THE LATEST THINKING
The opinions of THE LATEST’s guest contributors are their own.

We Need A Collective Reckoning With AI
Posted on May 24, 2021 04:39
2 users
Examples of biased algorithms are myriad; but they're allowed to run largely unchecked, making decisions in crucial areas ranging from healthcare to the justice system while their flaws are retroactively worked out.
Artificial intelligence has a problem — in fact, a lot of them.
AI algorithms learn from our data, and so inevitably propagate and entrench existing inequalities ranging from healthcare to the justice system. Bias mitigation attempts, through synthetic data or the construction of models that are discrimination-conscious by design, are hampered by a debate over what constitutes ‘fair’ in an algorithm when society itself is not.
And bias isn’t the only problem.
Companies with proprietary concerns at best, and a desire to hide unethical practices at worst, can rely on intellectual property protections to avoid exposing the workings of their AI. Even where the willingness to be transparent exists, the algorithm’s process isn’t always clear. Of course, algorithms designed by outside groups can approximate the methods of black box AI. But designing AI with explainability in mind doesn't really solve the problem either.
We tend to over-trust decisions made by technology. It’s called automation bias, and explanatory AI has been shown, in some cases, to make us more trusting of incorrect conclusions. If nothing else, more work must go into crafting effective explanations.
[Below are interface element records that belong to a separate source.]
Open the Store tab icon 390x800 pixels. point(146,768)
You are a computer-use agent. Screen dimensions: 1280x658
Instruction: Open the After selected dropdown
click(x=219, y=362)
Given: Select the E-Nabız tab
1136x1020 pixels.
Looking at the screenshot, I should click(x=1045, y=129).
It’s not like the black box problem is unmanageable; nor is the problem of how to make its explanations count. It’s not like any of these problems are unmanageable. Our society collectively suffers another form of bias, this one without a name: the idea that speed and efficiency outweigh efficacy and thoughtfulness in implementation. The results of this bias can be seen in our fragile supply chains, which faltered under the weight of COVID-19 stockpiling. And they can be seen today, in the architecture of a society that’s being steadily redesigned by algorithms whose workings are imperfect, whose methods are widely unknown, and have already begun to revise our society while still needing revisions of their own.
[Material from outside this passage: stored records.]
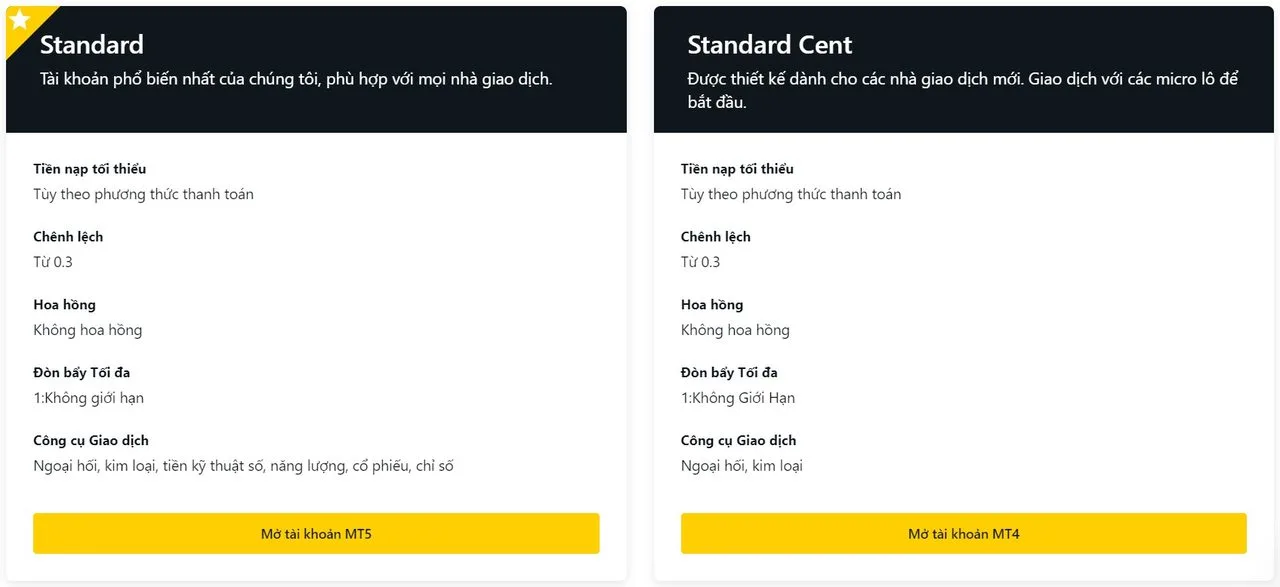This screenshot has width=1280, height=587.
Task: Click 'Hoa hồng' label in Standard card
Action: pyautogui.click(x=64, y=305)
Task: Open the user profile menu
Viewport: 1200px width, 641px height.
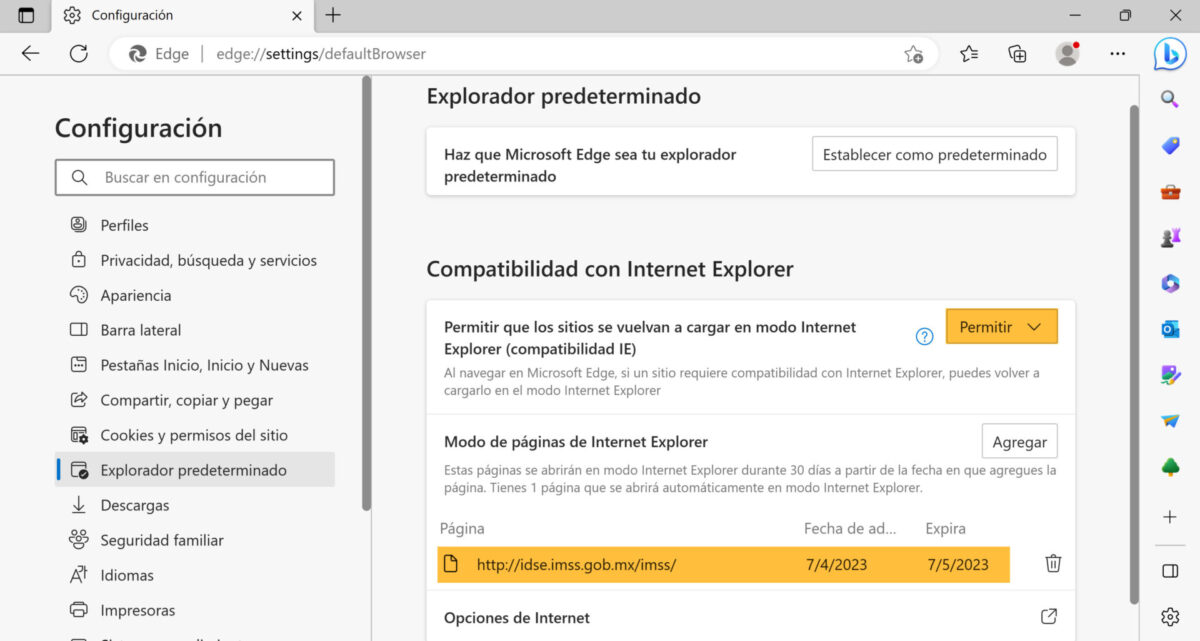Action: [x=1067, y=54]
Solving the AI problem requires answers to hard questions: how much fairness we’ll sacrifice in the name of accuracy, how to weigh transparency and innovation, how much we can rely on machines, and which societal trends we want to propagate — or not.
We can answer these questions. AI isn’t as alien as it appears; we’ve always had algorithms. Laws are essentially algorithms, a system of instructions and commands that determines our behavior. A sometimes retroactive, iterative process of establishing and reworking regulations and laws has mostly worked to date. But technology moves at warp speed, and we shouldn’t be figuring out AI’s flaws by studying its outcomes in retrospect.
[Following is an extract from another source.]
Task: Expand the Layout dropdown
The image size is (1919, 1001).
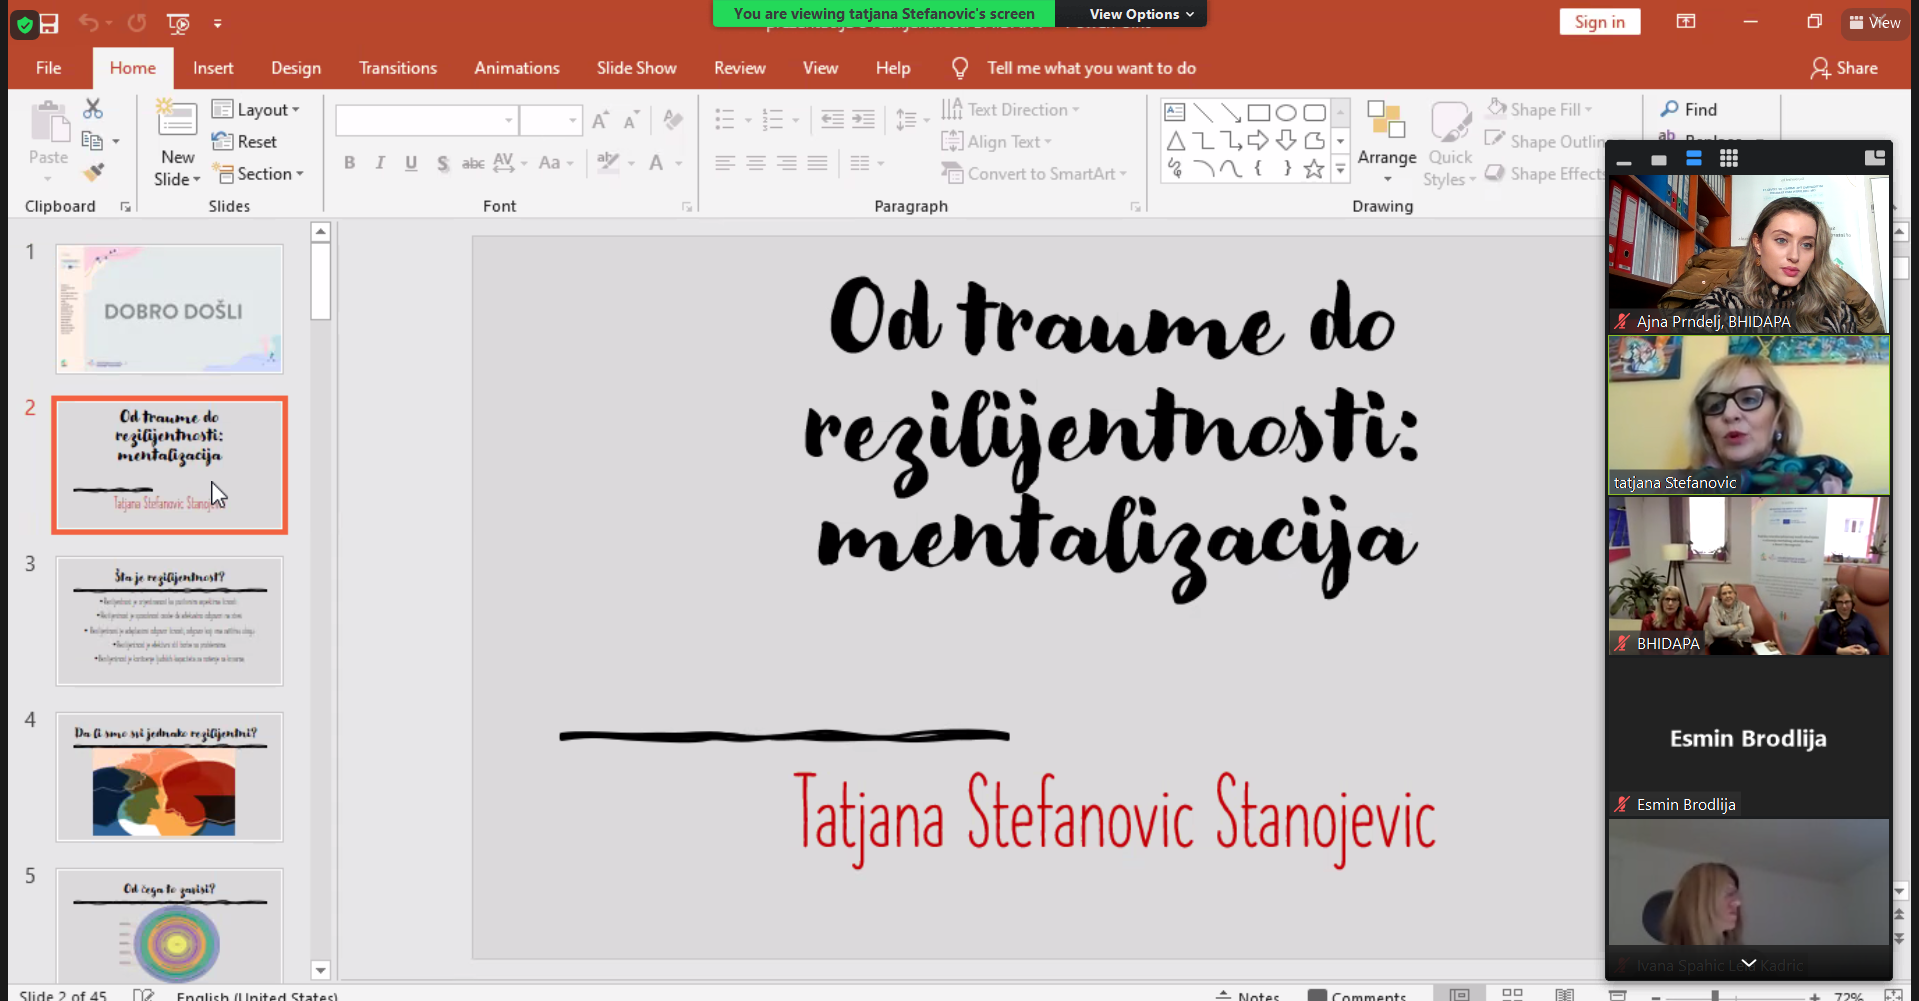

Fundamental societal restructuring demands democratic consent. We need to decide what we want from AI, in which areas we’ll allow it, and what kind of result we’d call good. The standards to which AI will be held should have been determined preemptively; they need to be determined now. And there needs to be a comprehensive system of monitoring after the fact.
We need to ensure that any changes wrought by AI are the ones we wanted to see, not the ones we didn't know to look out for.